- Requirement -
Please return every line below that contains the string "header".

Items listed in a dataset:

※

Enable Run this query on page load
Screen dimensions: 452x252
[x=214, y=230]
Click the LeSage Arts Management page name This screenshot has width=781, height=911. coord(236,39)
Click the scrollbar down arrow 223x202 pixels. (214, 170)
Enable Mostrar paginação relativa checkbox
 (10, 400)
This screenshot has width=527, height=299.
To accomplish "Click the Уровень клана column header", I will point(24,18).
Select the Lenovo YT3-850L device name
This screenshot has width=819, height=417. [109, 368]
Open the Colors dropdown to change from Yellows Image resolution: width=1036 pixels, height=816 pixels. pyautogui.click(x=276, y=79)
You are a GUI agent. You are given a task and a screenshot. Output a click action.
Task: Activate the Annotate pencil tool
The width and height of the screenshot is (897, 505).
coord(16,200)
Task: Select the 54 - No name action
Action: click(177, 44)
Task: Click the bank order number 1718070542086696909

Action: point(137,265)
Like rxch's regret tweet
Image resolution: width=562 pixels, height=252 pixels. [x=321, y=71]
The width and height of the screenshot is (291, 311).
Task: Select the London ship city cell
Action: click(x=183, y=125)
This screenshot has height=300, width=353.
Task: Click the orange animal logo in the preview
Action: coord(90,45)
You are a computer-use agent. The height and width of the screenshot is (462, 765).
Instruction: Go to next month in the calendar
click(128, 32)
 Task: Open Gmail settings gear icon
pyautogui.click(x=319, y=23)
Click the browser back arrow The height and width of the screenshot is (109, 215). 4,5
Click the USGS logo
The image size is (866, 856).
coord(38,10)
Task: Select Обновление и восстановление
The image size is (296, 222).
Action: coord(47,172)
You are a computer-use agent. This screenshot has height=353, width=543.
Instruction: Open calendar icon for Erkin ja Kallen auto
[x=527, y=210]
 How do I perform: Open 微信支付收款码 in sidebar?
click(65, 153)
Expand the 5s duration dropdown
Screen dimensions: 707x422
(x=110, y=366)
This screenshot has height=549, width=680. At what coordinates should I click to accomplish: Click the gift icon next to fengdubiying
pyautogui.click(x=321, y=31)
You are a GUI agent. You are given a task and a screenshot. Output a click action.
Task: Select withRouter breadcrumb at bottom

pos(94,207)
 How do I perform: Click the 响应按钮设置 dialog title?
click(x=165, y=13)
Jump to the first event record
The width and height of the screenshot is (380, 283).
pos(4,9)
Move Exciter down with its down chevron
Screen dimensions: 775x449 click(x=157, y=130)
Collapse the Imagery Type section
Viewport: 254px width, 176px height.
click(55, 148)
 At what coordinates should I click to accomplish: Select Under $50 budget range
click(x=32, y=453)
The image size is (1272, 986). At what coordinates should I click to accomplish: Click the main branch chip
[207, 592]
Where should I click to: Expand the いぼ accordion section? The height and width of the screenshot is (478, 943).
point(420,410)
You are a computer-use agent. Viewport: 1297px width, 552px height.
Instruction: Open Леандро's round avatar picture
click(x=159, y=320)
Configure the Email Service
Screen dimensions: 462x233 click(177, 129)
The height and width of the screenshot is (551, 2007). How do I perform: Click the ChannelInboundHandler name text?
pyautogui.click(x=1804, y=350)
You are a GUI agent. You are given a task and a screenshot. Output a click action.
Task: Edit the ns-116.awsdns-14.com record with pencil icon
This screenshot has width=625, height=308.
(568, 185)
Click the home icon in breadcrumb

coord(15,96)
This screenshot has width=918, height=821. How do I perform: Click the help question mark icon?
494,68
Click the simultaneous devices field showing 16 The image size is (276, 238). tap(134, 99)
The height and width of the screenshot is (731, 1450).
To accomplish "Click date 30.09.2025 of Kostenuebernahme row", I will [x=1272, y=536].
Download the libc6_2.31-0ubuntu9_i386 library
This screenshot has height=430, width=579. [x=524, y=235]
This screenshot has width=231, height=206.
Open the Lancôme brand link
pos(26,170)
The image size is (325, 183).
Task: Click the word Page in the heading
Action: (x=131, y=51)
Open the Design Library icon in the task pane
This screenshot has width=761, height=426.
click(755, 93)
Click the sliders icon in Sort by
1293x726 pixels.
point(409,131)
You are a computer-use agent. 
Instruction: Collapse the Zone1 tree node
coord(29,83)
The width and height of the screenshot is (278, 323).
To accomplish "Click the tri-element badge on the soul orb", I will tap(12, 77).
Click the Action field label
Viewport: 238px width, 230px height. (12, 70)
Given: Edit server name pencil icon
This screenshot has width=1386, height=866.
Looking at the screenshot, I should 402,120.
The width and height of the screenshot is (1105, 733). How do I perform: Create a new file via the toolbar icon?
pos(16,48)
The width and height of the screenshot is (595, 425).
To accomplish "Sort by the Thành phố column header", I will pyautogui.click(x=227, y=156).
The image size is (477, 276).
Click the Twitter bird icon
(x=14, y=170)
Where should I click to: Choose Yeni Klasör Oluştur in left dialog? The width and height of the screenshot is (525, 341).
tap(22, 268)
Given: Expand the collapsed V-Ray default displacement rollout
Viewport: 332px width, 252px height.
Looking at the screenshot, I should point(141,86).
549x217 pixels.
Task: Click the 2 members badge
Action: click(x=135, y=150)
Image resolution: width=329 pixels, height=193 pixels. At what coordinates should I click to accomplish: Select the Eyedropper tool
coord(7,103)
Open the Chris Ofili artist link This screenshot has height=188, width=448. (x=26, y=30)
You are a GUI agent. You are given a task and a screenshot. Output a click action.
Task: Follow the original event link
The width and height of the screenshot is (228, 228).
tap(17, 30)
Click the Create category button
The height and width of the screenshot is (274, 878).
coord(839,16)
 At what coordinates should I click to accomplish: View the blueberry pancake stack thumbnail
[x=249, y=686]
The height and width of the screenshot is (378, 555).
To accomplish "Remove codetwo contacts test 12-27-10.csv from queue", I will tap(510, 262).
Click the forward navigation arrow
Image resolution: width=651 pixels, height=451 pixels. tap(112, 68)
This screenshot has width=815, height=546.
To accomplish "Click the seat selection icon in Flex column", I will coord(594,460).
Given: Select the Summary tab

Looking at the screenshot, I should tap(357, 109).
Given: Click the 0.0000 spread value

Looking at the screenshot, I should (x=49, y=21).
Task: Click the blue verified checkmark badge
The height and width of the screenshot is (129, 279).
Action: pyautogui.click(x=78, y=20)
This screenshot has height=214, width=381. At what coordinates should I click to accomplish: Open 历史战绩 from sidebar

※

- Reply to the task -
To accomplish "Click the Уровень клана column header", I will point(24,18).
To accomplish "Sort by the Thành phố column header", I will pyautogui.click(x=227, y=156).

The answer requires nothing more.